- What you need to do -
Take the lines below beginning at the line that has "Viewport: 1200px width, 693px height." and stopping after the line that has "Task: Click the PCI-E", and print them exactly as they are, with no other lines.

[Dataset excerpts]
○ ○ ○ ○

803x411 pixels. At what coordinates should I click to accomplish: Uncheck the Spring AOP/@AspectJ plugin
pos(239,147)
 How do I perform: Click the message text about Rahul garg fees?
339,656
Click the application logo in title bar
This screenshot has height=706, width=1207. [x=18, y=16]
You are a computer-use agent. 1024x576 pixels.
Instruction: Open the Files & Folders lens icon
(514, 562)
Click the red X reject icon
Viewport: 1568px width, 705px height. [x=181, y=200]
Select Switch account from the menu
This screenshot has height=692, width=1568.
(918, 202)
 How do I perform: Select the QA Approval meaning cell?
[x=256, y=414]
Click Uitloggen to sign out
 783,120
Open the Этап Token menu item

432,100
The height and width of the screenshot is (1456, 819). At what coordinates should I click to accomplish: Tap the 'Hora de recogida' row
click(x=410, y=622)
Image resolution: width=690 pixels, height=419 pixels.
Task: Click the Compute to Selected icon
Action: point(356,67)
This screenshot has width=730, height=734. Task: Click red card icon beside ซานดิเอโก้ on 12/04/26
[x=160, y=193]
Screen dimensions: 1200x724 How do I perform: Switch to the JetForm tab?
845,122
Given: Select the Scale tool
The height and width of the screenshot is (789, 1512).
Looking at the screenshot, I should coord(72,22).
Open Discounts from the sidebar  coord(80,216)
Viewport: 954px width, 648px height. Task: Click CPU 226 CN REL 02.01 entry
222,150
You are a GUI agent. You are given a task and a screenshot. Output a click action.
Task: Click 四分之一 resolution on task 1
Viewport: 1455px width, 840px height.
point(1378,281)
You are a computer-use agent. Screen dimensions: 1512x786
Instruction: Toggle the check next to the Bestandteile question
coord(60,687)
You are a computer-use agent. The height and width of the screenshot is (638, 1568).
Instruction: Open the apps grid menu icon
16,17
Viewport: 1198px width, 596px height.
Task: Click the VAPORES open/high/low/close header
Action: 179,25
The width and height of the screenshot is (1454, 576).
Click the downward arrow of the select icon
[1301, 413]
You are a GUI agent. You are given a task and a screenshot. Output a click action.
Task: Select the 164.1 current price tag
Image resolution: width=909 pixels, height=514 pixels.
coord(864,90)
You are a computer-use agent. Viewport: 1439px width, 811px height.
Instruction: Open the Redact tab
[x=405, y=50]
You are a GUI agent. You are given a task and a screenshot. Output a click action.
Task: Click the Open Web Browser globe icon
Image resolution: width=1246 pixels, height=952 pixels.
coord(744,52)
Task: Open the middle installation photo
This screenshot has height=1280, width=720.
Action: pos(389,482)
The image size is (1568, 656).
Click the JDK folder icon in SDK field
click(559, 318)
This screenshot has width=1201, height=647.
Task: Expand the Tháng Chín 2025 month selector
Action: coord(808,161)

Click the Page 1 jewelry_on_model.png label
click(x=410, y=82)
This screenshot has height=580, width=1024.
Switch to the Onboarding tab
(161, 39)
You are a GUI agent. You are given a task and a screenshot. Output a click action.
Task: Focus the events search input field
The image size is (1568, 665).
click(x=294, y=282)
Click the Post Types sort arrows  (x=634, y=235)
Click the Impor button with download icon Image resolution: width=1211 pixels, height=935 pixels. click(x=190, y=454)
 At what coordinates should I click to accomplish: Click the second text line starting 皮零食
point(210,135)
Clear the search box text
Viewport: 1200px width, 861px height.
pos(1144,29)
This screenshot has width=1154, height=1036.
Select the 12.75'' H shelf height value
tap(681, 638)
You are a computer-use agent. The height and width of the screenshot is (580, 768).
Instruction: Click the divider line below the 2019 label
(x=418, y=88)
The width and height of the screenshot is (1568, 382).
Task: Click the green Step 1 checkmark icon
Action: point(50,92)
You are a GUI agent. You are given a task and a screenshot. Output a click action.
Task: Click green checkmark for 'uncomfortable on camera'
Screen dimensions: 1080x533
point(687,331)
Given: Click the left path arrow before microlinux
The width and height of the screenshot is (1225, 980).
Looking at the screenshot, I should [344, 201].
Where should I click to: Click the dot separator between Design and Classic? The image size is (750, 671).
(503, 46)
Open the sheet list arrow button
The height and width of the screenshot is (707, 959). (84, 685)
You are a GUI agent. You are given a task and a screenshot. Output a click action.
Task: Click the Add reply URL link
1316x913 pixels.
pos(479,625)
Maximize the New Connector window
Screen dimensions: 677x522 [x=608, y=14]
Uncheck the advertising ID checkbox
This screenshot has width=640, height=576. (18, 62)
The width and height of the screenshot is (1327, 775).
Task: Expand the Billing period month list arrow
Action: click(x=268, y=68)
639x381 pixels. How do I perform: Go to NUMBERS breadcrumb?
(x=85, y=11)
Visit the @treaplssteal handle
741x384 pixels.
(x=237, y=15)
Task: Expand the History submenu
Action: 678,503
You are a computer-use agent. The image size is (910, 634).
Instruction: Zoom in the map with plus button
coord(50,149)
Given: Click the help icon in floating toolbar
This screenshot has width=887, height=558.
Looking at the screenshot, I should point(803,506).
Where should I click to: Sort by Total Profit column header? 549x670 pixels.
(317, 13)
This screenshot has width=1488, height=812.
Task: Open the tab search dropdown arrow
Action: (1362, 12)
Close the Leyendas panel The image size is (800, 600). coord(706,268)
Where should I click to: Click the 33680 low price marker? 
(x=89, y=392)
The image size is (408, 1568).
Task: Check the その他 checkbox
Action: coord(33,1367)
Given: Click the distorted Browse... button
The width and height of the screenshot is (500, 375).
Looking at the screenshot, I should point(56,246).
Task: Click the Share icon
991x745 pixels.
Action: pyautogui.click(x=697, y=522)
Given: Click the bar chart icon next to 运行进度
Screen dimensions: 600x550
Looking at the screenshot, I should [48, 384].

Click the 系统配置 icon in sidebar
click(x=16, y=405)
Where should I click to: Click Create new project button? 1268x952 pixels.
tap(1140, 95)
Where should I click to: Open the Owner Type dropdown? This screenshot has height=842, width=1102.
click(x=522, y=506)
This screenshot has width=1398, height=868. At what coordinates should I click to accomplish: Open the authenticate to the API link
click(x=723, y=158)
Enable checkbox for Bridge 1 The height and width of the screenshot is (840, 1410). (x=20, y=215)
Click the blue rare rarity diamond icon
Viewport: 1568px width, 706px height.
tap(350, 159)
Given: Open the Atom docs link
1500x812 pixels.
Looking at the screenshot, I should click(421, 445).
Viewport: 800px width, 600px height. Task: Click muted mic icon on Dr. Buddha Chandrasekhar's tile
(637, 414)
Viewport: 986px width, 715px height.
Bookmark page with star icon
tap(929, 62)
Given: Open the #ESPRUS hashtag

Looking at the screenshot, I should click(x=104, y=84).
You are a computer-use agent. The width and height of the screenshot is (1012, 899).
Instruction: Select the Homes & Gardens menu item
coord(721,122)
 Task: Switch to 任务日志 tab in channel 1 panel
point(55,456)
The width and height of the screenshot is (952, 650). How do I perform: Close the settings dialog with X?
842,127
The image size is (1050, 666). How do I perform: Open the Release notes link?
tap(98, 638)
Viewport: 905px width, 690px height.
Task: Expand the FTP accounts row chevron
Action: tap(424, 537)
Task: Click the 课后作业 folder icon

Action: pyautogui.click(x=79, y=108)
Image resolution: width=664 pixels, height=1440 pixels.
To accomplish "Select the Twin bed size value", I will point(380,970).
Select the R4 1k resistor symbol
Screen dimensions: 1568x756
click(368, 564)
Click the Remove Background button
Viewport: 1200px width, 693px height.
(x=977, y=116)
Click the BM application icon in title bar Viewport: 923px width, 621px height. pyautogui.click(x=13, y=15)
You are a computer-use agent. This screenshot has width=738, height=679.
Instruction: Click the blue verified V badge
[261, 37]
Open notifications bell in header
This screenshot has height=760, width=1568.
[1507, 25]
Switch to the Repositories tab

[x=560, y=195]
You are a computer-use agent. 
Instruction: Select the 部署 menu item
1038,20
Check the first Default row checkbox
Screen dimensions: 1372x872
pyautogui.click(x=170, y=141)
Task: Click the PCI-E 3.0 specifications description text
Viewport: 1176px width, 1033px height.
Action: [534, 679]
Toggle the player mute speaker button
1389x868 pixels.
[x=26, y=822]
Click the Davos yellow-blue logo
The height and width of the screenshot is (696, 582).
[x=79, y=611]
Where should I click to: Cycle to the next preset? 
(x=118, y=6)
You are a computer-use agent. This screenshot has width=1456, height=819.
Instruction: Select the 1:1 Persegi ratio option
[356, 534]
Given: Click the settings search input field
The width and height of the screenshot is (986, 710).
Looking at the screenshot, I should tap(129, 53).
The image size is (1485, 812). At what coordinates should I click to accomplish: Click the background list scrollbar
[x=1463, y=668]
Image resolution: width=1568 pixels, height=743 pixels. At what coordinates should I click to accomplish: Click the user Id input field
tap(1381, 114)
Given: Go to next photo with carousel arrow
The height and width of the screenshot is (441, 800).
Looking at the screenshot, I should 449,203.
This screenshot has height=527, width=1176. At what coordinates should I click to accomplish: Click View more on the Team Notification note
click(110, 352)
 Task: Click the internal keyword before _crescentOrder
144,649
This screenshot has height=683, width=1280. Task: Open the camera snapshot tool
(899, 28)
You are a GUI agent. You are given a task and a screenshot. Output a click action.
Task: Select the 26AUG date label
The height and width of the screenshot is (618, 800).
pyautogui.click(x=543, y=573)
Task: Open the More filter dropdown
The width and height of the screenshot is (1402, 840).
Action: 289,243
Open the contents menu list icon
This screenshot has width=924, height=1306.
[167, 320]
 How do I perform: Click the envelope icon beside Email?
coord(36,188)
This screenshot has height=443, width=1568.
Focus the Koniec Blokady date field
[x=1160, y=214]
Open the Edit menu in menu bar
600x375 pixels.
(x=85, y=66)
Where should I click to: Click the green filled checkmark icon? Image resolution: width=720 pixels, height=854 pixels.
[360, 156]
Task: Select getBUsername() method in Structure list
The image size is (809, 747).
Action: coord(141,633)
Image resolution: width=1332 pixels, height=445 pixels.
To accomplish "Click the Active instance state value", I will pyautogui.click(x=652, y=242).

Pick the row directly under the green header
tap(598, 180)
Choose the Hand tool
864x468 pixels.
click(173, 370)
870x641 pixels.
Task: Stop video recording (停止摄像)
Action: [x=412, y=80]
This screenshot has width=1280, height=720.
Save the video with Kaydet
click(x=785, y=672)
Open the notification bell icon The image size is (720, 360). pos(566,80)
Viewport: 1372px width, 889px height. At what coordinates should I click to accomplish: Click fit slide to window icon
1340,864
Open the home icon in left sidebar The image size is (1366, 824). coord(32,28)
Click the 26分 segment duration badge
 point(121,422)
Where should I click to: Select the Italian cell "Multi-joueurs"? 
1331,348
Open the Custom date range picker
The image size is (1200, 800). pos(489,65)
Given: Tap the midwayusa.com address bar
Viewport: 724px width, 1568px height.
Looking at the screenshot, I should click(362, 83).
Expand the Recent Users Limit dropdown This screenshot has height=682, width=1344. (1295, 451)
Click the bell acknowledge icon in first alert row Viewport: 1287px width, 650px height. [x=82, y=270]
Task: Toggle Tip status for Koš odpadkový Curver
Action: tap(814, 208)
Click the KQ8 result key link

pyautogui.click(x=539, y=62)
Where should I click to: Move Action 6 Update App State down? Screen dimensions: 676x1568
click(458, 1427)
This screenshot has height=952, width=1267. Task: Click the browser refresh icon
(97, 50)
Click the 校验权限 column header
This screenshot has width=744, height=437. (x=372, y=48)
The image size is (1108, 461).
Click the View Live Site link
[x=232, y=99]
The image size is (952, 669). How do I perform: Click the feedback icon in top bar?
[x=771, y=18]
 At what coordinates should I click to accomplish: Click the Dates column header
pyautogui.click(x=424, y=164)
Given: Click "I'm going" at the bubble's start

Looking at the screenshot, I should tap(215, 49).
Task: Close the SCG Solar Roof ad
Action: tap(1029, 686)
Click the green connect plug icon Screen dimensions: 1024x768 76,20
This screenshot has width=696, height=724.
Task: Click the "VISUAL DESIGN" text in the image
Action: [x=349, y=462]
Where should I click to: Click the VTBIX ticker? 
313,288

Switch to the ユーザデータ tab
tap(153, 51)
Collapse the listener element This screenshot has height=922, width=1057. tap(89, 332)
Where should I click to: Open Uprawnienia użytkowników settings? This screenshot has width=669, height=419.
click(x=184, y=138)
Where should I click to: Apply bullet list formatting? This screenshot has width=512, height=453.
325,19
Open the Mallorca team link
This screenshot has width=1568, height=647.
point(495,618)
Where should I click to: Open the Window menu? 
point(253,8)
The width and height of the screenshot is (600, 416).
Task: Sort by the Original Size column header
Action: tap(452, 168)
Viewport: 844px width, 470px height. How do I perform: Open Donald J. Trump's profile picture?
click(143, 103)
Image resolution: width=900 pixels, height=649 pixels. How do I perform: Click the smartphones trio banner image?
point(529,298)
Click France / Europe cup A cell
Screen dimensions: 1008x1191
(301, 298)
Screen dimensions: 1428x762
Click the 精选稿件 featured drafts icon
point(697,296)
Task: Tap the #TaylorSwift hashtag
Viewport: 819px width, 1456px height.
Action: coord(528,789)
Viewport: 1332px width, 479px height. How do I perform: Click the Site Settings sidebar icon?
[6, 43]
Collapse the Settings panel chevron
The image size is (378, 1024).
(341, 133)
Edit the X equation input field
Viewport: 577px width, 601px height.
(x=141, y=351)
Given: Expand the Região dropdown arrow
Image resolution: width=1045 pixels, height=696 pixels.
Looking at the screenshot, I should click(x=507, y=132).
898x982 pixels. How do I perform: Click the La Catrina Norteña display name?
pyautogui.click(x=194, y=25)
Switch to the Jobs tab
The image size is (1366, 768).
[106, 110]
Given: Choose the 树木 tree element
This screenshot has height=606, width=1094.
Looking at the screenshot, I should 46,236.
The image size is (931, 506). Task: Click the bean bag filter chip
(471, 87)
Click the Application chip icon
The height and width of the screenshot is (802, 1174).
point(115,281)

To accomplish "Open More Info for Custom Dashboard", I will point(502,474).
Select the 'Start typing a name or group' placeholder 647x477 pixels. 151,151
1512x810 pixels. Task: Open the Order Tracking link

○ ○ ○ ○

- Reply -
Viewport: 1200px width, 693px height.
(x=977, y=116)
Click the BM application icon in title bar Viewport: 923px width, 621px height. pyautogui.click(x=13, y=15)
You are a computer-use agent. This screenshot has width=738, height=679.
Instruction: Click the blue verified V badge
[261, 37]
Open notifications bell in header
This screenshot has height=760, width=1568.
[1507, 25]
Switch to the Repositories tab

[x=560, y=195]
You are a computer-use agent. 
Instruction: Select the 部署 menu item
1038,20
Check the first Default row checkbox
Screen dimensions: 1372x872
pyautogui.click(x=170, y=141)
Task: Click the PCI-E 3.0 specifications description text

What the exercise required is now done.